→ **Provided data**
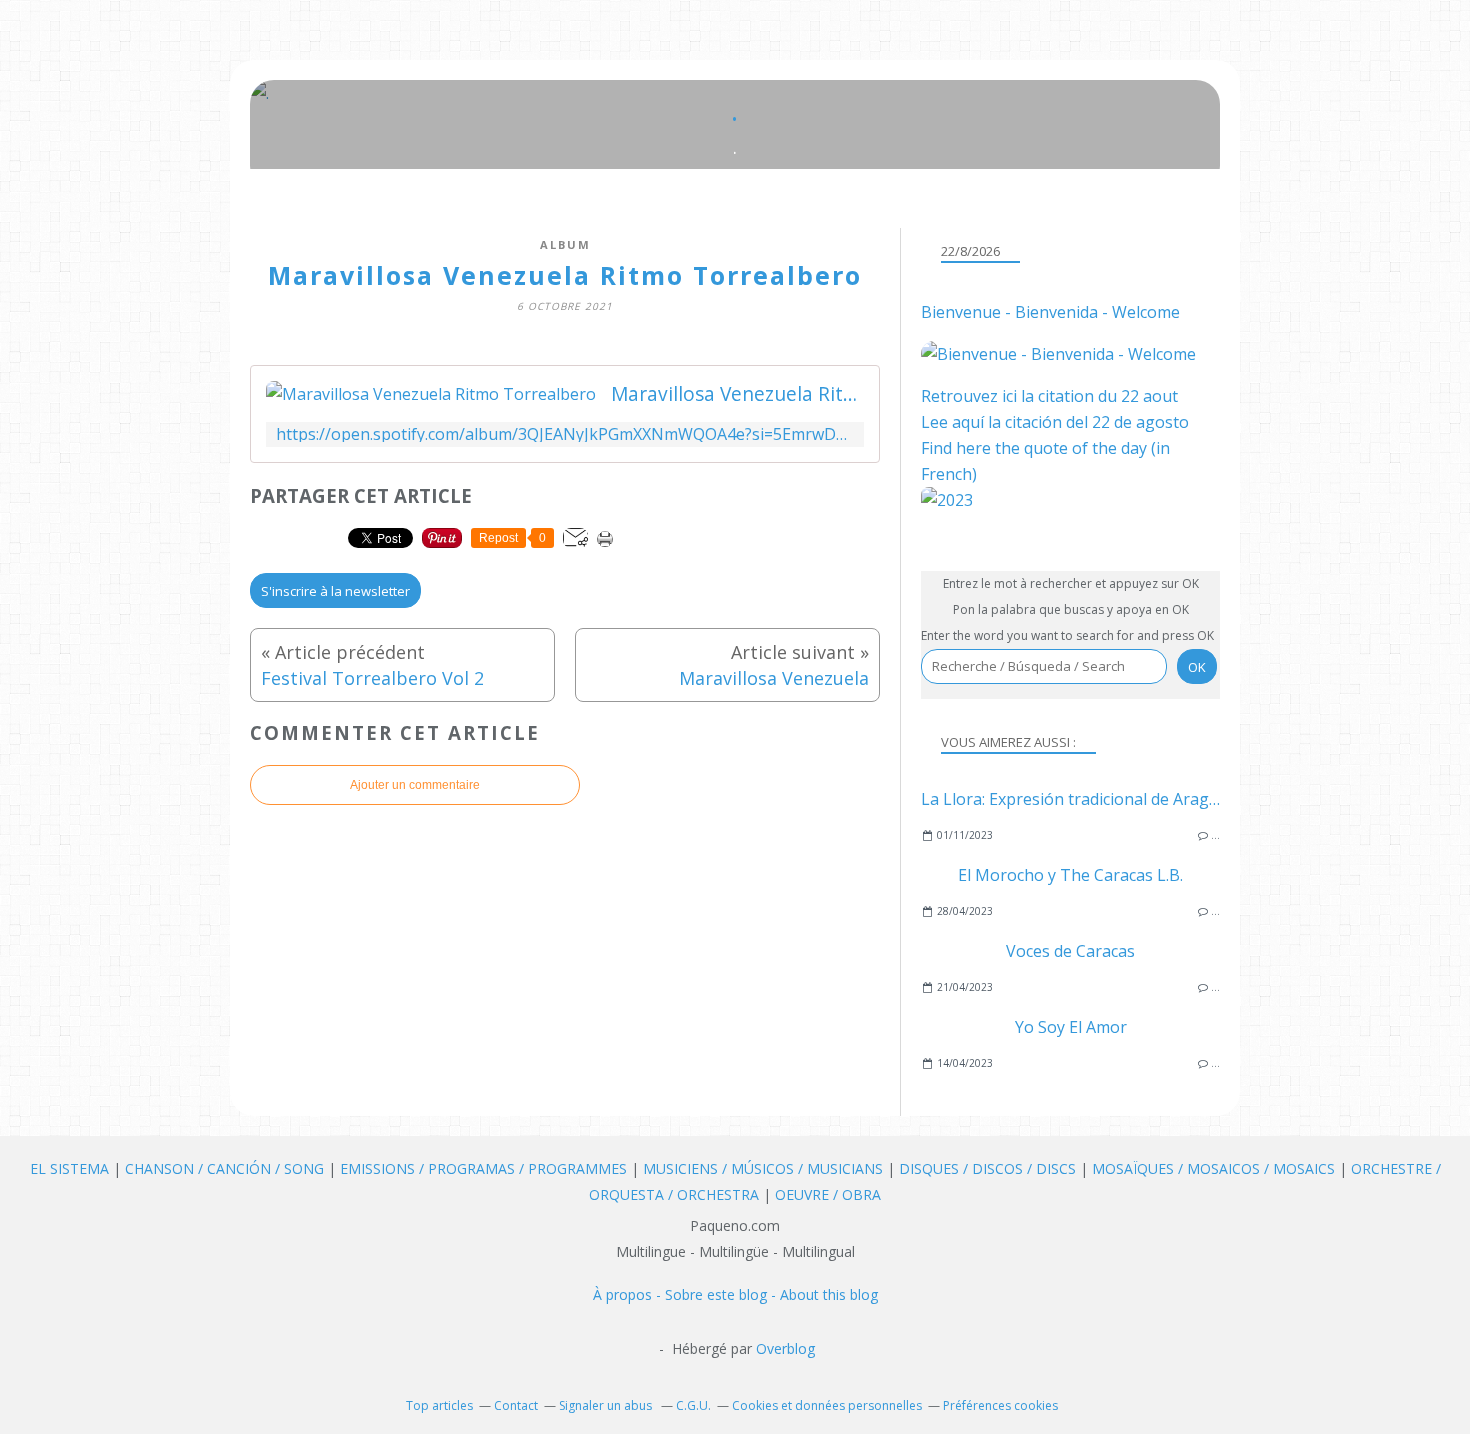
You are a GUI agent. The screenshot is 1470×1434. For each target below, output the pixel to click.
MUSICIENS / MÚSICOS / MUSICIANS (765, 1168)
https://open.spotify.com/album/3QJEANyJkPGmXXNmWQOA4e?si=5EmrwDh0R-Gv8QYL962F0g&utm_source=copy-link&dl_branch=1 (565, 434)
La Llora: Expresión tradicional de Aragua (1074, 799)
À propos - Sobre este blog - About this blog (735, 1294)
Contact (516, 1405)
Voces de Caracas (1070, 951)
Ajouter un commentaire (415, 785)
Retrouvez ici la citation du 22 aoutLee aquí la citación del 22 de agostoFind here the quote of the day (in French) (1055, 435)
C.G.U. (693, 1405)
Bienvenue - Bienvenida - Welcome (1050, 312)
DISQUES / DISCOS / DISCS (989, 1168)
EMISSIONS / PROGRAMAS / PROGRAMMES (483, 1168)
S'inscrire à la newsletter (335, 591)
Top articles (439, 1405)
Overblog (785, 1348)
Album (565, 244)
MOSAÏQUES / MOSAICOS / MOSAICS (1215, 1168)
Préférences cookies (1000, 1405)
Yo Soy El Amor (1071, 1027)
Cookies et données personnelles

→ **Work item**
Look above for the line containing "Ajouter un commentaire (415, 785)" and the line containing "DISQUES / DISCOS / DISCS (989, 1168)". Transcribe both, with the lines between them, exactly.

→ **Response to the exercise**
Ajouter un commentaire (415, 785)
Retrouvez ici la citation du 22 aoutLee aquí la citación del 22 de agostoFind here the quote of the day (in French) (1055, 435)
C.G.U. (693, 1405)
Bienvenue - Bienvenida - Welcome (1050, 312)
DISQUES / DISCOS / DISCS (989, 1168)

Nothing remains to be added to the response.